The paper proposes a discrete flow model (IDF) based on the ideas from NICE/Real NVP. It differs from another discrete flow model of Tran et al., though the differences in layers construction are not too big. I don’t know what the policy regarding similar ideas is, but this work has strong experiments achieving state-of-the-art results, it seems to offer a better design for the factor-out layers and the latent distribution, and the paper is well organised and clearly written. I think that (discrete) flow model is an important direction to work on and this paper will be used by others. I think the paper could be much better if it gave intuition on why some choices were made. For example, there is a conditional dependence between the parts of z. How much worse would the model be with independent latents? Another question is how much bigger does the model need to be if only translations are used instead of modulo scaling and translation? Have you tried using a softmax instead of a discretised logistic distribution? The results in Table 3 are surprising. It’s related to the questions above. Do you know why a simpler model with only translations performs better than Real NVP with both scaling and translation? Would the difference be due to the dependencies in z or a different latent distribution? Are the models in Table 3 comparable in terms of the number of parameters? Section 2.2 says that rANS entropy encoder was used in the experiments, so I would assume that compression results in Table 1 are computed after you applied rANS. Is that correct? So have you implemented an encoder-decoder pair that one can readily use as a replacement to lossless JPEG2000 or PNG? How would they compare with respect to computational costs? Line 244 typo: ‘they are are focused’. ========== UPDATE ============ The rebuttal was sufficient and I'm happily increasing my score.
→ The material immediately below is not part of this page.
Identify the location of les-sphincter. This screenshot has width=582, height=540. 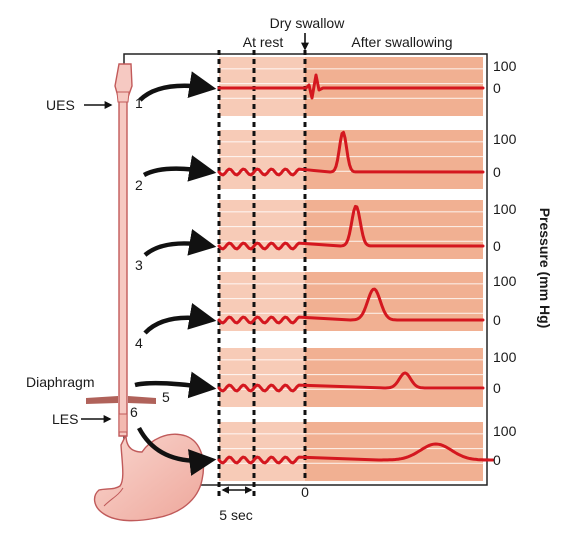
(123, 423).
The core contribution of this paper is the discrete coupling layer for discrete variables. This layer can be seen as a variant of the continuous coupling layer in Real NVP or Glow. That is, they are designed in a similar way that splitting the input into two parts, and using the first part to generate parameters for the second part. The main difference is that the discrete coupling layer uses the rounding operation to round the bias. The paper designs a discrete flow model based on the proposed discrete coupling layer. The model uses DLogistic as the distribution for latent code. The paper uses the proposed discrete normalizing flow to do lossless compression, and outperforms the current methods. Pros: 1. The paper is well written and easy to follow. 2. The proposed discrete coupling layer is useful for discrete variables. 3. The application is new, since the previous flow models are all applied to generate synthetic images. 4. The experiments are good and prove the ability of the model to do lossless compression. Cons: 1. I don’t quite understand why we should split the input to 75-25 parts. It seems that it is just arbitrarily set, so I think it needs to be discussed more, or some empirical results to prove it. 2. I think a better way to compare the proposed model with other flow models, e.g. Glow, is to compare the generated samples, and use larger images, e.g., 64x64, 96x96 or 128x128. The images in Figure 7 are so small that cannot prove the model’s ability of image generation. With only the NLL on small datasets, it is hard to say that the discrete flow performs as well as the state-of-the-art continuous flows, e.g., Flow++ and Glow. 3. Maybe I missed something. To generalize the discrete flow to continuous flow, I think we need to compute the determinant of the Jacobian matrix, but I did not see the authors mention it. ================================= I have read the authors' responses and the other reviewers' comments. I did not change my score. The reasons are as below. 1. The authors did not answer my question about why we need to split the variable to 75-25. 2. The authors did not provide an example of 64x64 generated image in the author responses. So I am not quite sure how good the generated images can be. 3. Overall, it is a good paper, and I tend to accept it.